WHAT YOU HAVE TO DO: List each line of the material from the one containing "You are a GUI" through the end of the material, inclusive, as a numbered list. Skip blank lines and leave out the pictures.

TASK INPUT:
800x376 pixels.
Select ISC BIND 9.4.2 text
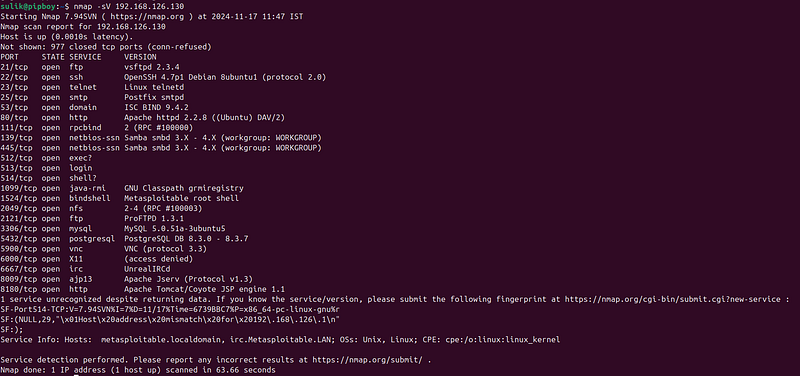[x=156, y=107]
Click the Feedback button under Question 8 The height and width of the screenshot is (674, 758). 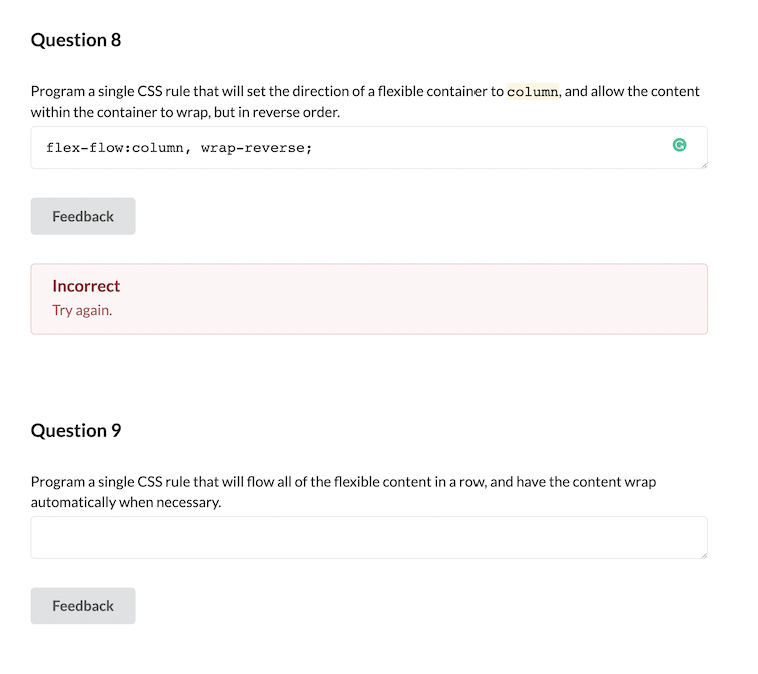[x=83, y=216]
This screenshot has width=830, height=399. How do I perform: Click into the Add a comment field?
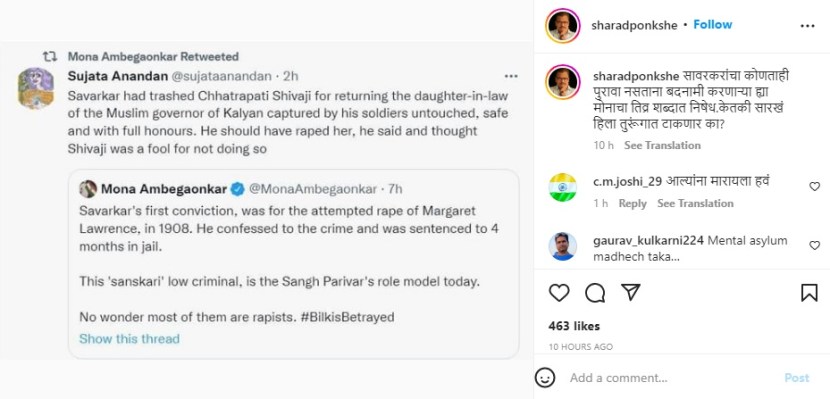coord(670,378)
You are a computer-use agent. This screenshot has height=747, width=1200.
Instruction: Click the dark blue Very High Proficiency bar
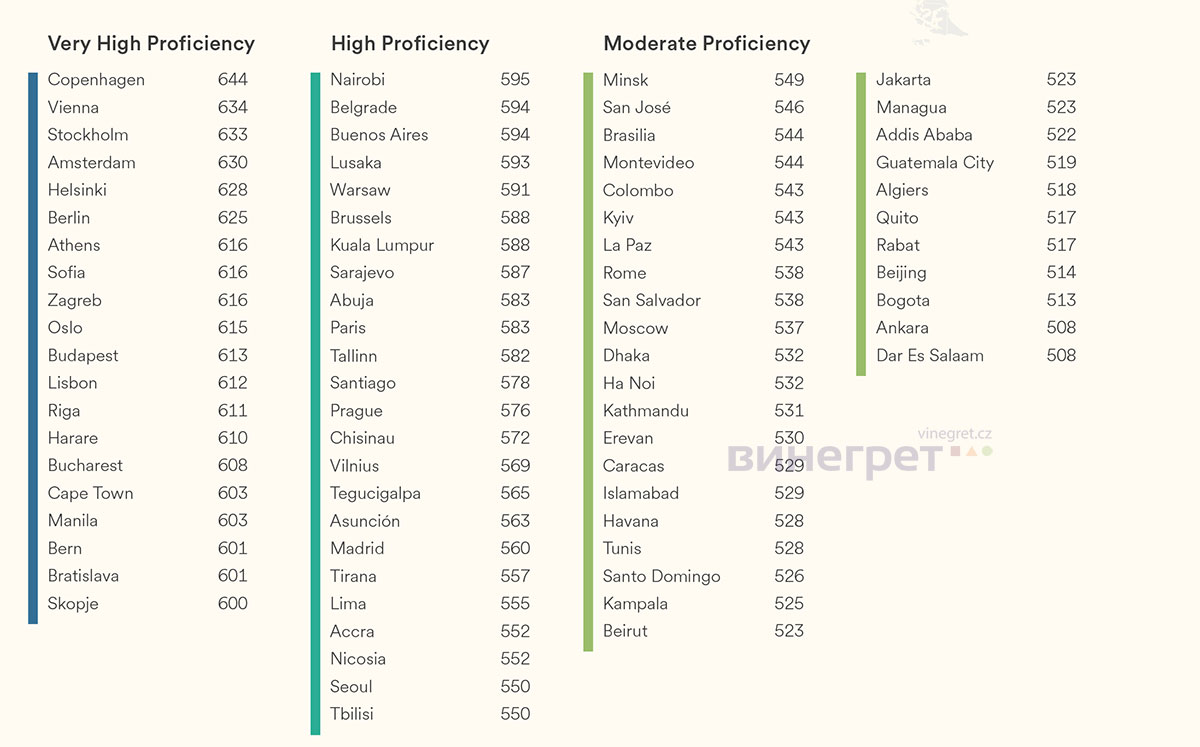[x=33, y=348]
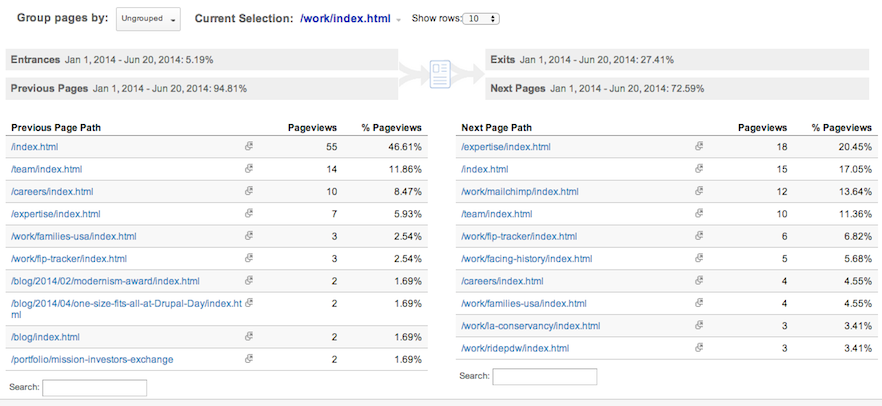The image size is (882, 406).
Task: Expand the Current Selection dropdown arrow
Action: [399, 20]
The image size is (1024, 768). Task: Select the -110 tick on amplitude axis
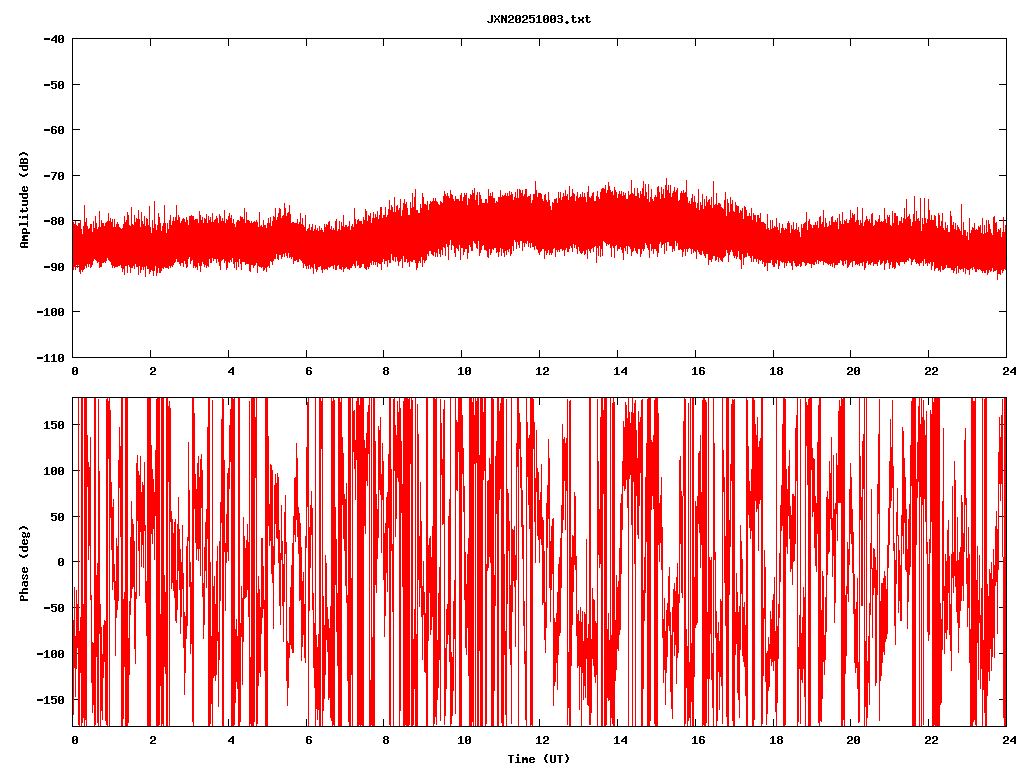[51, 357]
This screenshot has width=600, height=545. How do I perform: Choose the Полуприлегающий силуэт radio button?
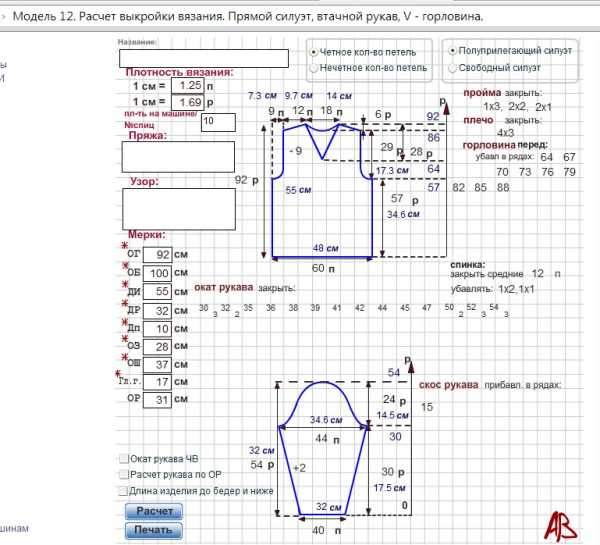tap(453, 49)
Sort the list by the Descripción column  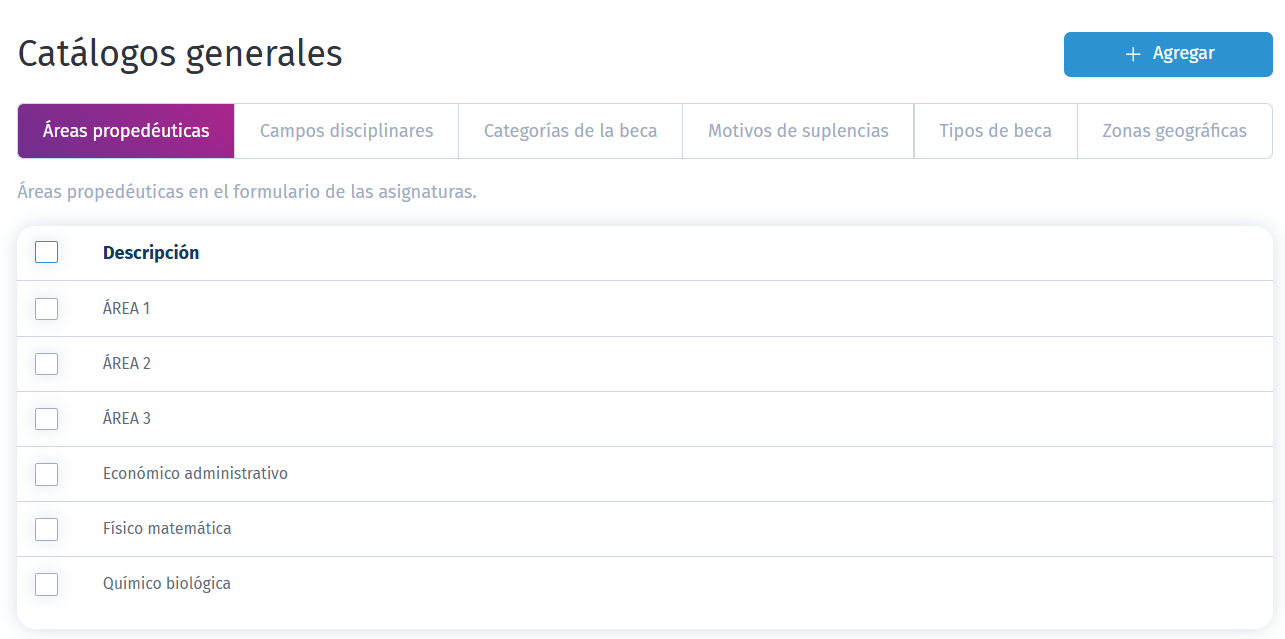click(151, 252)
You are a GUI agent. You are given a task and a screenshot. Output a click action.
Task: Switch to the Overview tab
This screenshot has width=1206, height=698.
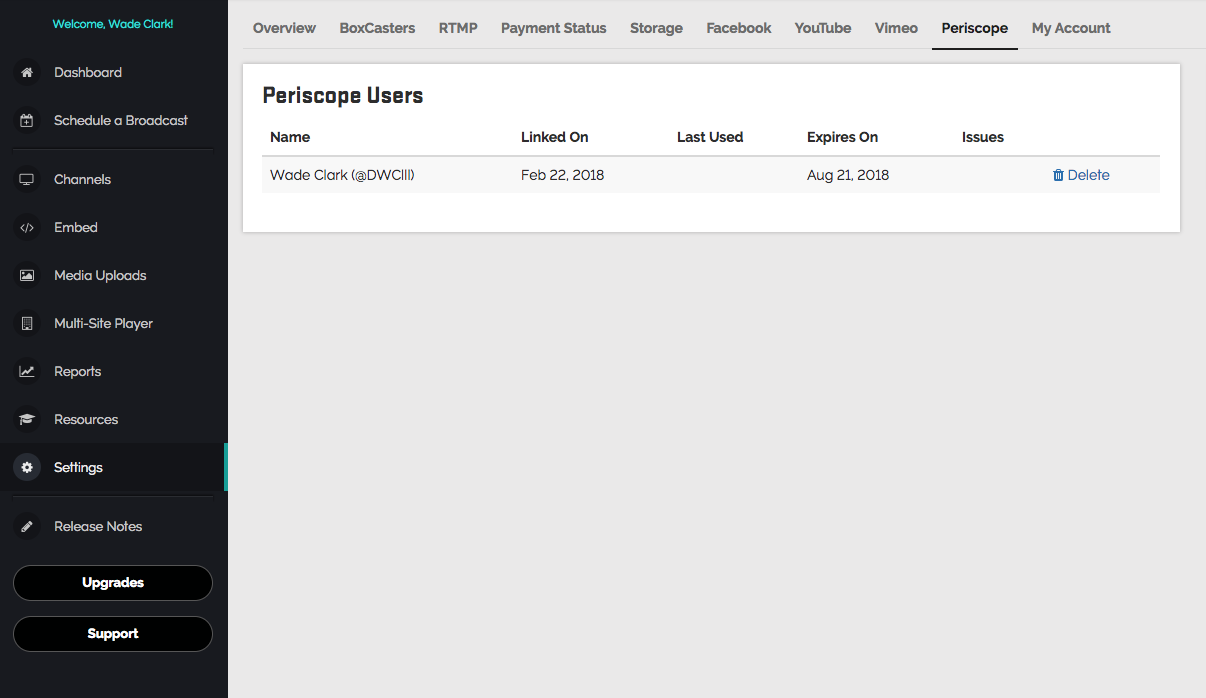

RESPONSE:
1. You are a GUI agent. You are given a task and a screenshot. Output a click action.
2. Task: Switch to the Overview tab
3. This screenshot has width=1206, height=698.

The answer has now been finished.